**WORK INSTRUCTION**
Lines outside the range are not wanted. Give again exactly the lines between the line holding "The image size is (1021, 627)." and the line holding "Given: Click the Birthdays", inclusive, from the listing below.

**SOURCE MATERIAL**
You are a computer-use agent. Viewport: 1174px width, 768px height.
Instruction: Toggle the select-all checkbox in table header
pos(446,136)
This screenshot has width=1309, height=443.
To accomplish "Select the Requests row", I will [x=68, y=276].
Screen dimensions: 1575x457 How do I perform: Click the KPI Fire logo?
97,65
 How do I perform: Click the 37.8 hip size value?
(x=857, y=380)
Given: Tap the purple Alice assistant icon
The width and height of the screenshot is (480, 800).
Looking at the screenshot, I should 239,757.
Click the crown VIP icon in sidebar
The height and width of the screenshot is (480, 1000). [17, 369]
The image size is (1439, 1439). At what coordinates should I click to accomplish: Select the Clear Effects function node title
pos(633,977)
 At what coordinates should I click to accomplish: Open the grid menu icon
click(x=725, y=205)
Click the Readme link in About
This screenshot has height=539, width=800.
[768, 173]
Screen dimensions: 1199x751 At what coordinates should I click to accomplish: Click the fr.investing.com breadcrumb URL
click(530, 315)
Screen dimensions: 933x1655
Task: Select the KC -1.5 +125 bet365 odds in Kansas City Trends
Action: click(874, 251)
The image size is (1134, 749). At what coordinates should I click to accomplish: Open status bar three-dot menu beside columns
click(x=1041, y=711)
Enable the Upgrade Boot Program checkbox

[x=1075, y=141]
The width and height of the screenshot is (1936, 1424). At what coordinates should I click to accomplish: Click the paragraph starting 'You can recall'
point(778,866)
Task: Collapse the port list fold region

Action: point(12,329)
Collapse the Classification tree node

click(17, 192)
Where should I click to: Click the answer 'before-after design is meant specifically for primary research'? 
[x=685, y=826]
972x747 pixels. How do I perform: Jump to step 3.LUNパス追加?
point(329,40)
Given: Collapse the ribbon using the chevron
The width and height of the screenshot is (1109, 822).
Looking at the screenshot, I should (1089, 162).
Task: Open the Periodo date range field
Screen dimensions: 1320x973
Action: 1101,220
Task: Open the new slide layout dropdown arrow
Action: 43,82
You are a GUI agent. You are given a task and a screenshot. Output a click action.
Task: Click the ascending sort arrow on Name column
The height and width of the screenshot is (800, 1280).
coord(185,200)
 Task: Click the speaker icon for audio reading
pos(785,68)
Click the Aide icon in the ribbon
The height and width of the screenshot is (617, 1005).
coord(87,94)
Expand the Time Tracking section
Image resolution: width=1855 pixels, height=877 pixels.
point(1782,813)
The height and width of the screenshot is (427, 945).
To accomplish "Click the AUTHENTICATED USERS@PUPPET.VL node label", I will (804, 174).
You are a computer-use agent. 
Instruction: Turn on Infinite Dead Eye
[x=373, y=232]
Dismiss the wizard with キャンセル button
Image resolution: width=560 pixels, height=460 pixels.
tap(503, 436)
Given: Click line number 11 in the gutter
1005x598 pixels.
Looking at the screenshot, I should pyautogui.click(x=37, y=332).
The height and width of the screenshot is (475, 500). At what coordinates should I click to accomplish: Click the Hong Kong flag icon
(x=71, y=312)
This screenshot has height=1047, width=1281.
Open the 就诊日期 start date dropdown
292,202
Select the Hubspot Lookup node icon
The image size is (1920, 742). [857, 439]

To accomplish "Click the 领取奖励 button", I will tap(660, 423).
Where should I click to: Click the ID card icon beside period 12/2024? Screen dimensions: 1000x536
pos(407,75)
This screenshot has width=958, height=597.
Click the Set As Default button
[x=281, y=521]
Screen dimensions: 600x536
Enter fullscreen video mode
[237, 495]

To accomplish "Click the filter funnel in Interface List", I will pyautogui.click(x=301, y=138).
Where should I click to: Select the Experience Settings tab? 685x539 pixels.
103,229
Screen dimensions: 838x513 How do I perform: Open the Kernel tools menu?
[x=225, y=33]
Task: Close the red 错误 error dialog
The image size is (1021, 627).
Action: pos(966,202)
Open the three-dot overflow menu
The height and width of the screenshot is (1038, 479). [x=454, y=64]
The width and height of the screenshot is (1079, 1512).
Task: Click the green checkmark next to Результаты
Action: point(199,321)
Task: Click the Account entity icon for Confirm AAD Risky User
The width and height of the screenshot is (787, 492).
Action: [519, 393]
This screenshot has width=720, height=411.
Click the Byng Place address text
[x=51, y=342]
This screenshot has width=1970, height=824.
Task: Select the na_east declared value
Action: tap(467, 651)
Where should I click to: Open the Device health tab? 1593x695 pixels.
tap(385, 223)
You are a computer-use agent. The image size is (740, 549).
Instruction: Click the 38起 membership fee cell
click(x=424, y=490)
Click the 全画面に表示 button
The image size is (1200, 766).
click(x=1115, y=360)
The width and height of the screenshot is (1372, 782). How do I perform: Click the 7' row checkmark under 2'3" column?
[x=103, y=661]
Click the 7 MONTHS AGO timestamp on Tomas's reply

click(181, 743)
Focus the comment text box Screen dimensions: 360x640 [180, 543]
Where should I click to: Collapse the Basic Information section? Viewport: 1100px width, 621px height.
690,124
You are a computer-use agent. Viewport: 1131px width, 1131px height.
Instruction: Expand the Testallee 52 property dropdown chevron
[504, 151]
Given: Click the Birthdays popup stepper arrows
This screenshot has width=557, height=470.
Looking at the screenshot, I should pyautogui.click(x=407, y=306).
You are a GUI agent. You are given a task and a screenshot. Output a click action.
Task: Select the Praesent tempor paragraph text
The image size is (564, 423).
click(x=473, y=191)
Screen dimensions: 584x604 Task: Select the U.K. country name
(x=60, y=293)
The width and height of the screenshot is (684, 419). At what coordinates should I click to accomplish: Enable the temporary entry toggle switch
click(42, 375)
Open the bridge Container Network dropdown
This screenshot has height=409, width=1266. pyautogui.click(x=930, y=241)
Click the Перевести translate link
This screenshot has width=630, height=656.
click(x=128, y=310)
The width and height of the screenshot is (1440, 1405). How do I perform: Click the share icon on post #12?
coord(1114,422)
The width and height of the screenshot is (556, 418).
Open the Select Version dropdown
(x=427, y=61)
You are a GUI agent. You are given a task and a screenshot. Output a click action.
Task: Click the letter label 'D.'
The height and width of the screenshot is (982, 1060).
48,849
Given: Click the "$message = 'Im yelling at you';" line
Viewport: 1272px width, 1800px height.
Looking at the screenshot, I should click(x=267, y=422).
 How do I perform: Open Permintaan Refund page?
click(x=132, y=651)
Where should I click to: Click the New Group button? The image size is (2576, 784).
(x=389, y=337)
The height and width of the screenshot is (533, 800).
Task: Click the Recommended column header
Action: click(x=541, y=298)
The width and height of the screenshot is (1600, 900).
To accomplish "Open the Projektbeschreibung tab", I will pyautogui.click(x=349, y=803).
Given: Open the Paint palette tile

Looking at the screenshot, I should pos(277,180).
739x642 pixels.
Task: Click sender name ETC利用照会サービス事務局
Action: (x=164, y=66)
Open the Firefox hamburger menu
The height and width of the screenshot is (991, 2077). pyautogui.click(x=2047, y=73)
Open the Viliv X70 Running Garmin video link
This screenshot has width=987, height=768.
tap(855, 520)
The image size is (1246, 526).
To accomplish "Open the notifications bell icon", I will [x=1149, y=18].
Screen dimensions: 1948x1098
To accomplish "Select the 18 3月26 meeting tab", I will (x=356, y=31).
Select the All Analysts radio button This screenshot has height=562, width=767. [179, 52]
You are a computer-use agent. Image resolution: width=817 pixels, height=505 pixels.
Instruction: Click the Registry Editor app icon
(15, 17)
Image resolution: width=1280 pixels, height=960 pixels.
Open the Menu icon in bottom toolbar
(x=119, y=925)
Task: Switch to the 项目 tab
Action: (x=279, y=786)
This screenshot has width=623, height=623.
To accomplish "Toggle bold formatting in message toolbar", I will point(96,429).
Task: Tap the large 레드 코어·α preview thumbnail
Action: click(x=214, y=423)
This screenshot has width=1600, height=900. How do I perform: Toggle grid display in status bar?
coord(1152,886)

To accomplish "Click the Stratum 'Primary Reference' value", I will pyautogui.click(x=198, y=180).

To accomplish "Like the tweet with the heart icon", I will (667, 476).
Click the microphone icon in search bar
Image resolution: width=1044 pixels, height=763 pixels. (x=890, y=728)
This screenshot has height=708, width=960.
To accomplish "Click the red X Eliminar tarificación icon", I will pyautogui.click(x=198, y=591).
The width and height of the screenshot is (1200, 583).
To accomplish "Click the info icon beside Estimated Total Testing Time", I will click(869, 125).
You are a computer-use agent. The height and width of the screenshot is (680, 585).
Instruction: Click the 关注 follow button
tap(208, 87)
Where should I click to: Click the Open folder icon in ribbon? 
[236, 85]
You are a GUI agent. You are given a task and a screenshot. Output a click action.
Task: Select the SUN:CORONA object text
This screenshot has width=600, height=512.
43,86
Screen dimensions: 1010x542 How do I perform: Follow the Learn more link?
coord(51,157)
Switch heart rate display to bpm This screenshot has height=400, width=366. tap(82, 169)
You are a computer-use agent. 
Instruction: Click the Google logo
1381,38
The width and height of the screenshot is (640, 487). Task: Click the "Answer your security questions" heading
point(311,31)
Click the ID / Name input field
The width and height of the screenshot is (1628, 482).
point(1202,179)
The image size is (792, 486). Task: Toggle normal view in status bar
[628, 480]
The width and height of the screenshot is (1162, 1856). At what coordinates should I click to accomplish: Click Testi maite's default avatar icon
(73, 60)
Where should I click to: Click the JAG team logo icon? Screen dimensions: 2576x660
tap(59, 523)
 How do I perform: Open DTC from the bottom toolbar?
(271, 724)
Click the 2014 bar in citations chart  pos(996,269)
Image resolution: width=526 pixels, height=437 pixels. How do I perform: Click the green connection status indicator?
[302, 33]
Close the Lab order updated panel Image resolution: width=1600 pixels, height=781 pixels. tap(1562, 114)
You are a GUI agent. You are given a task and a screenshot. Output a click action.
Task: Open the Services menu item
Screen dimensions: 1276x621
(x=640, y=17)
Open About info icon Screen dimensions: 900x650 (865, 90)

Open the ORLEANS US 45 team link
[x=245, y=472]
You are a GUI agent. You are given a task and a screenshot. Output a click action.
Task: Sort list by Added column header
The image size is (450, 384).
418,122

**THE COMPLETED TASK**
The image size is (1021, 627).
Action: pos(966,202)
Open the three-dot overflow menu
The height and width of the screenshot is (1038, 479). [x=454, y=64]
The width and height of the screenshot is (1079, 1512).
Task: Click the green checkmark next to Результаты
Action: point(199,321)
Task: Click the Account entity icon for Confirm AAD Risky User
The width and height of the screenshot is (787, 492).
Action: [519, 393]
This screenshot has width=720, height=411.
Click the Byng Place address text
[x=51, y=342]
This screenshot has width=1970, height=824.
Task: Select the na_east declared value
Action: tap(467, 651)
Where should I click to: Open the Device health tab? 1593x695 pixels.
tap(385, 223)
You are a computer-use agent. The image size is (740, 549).
Instruction: Click the 38起 membership fee cell
click(x=424, y=490)
Click the 全画面に表示 button
The image size is (1200, 766).
click(x=1115, y=360)
The width and height of the screenshot is (1372, 782). How do I perform: Click the 7' row checkmark under 2'3" column?
[x=103, y=661]
Click the 7 MONTHS AGO timestamp on Tomas's reply

click(181, 743)
Focus the comment text box Screen dimensions: 360x640 [180, 543]
Where should I click to: Collapse the Basic Information section? Viewport: 1100px width, 621px height.
690,124
You are a computer-use agent. Viewport: 1131px width, 1131px height.
Instruction: Expand the Testallee 52 property dropdown chevron
[504, 151]
Given: Click the Birthdays popup stepper arrows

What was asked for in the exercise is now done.